WRITTEN PROBLEM: Please lay out the lines of the material below as a JSON list of strings, one string per line, leaving out blank lines.

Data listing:
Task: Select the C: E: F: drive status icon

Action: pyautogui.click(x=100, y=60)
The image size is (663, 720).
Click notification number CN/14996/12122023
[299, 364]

WORKED ANSWER:
[
  "Task: Select the C: E: F: drive status icon",
  "Action: pyautogui.click(x=100, y=60)",
  "The image size is (663, 720).",
  "Click notification number CN/14996/12122023",
  "[299, 364]"
]